Boeing parecía hasta hace escasos dos días uno de los enfermos a los que el coronavirus ha infectado y cuya salud se deterioraba a pasos agigantados por efecto de sus patologías previas. El fabricante americano con sede en Chicago se había encontrado con que la pandemia que está asolando al sector aéreo le pillaba en el momento más delicado de su historia, con la crisis del 737 Max abierta todavía en canal. Pero la brutal expansión de la pandemia se ha convertido al mismo tiempo en la tabla de salvación de Boeing. Cuando más negro parecía el horizonte de la compañía, la Administración de Donald Trump ha salido al rescate de la economía americana con su plan de 2 billones de dólares. Y en paralelo a este rescate, los senadores demócratas y republicanos han acordado prestar 60.000 millones de dólares (unos 54.0000 millones de euros) al sector aeronáutico para evitar su derrumbe.

El rescate le llega a Boeing en el momento más adecuado. Hace un par de semanas, la agencia Bloomberg aseguró que la compañía habría casi agotado el préstamo de 13.000 millones de dólares que le ha concedido la banca, lo que le coloca ante una difícil coyuntura. Máxime, teniendo en cuenta que la compañía depende mucho de la venta de aviones para generar ingresos y sus entregas están por los suelos. En los dos primeros meses del ejercicio, Boeing despachó 30 aparatos, por los 95 del año anterior.

La acción, al aza

Los inversores dan por hecho que Boeing aprovechará el dinero dispuesto por el Gobierno federal para rehacer sus maltrechas cuentas. El viernes, las acciones del fabricante cerraron a un precio de 95 dólares. Ayer, ya se habían disparado por encima de los 120 dólares, si bien siguen muy alejadas de los 333 dólares con los que abrieron el año. Pero no está claro todavía que la firma vaya a tomar prestado ni un centavo público. Su consejero delegado, Dave Calhoun, aseguró ayer que no aceptarán que el Tesoro tome ninguna participación en la compañía como condición para prestarles dinero, una posibilidad que no ha sido descartada por el Senado. «Si nos obligan, miraremos otras opciones. Y tenemos muchas», aseguró Calhoun en una entrevista en Fox.
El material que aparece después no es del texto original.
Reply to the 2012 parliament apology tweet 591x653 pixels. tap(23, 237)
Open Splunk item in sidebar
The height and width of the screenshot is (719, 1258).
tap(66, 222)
Junto al maná de Washington, a los inversores también les ha gustado la circunstacia de que Boeing haya asegurado que es muy probable que su modelo 737 Max, el detonante de su actual crisis, vuelva a estar operativo a mediados de año.

Aspectos negativos

De momento, el rescate público o las positivas perspectivas con respecto al 737 Max han pesado más en los últimos días en el ánimo de los inversores que el panorama que se dibuja a corto y medio plazo para la compañía. Por de pronto, ha tenido que paralizar la actividad de su fábrica de Renton (Washington) durante dos semanas para desinfectarla ante el avance del coronavirus. La rápida expansión de la epidemia por todo el mundo también provocó que la semana pasada la agencia de calificación de riesgos S&P rebajase su rating tras advertir de que la pandemia puede impactar en el flujo de caja de Boeing por la cancelación de pedidos ante la caída de la demanda. De hecho, la agencia estima que será de unos -11 millones de dólares. El flujo de caja es un buen indicativo de la salud de una empresa pues mide su capacidad para afrontar pagos.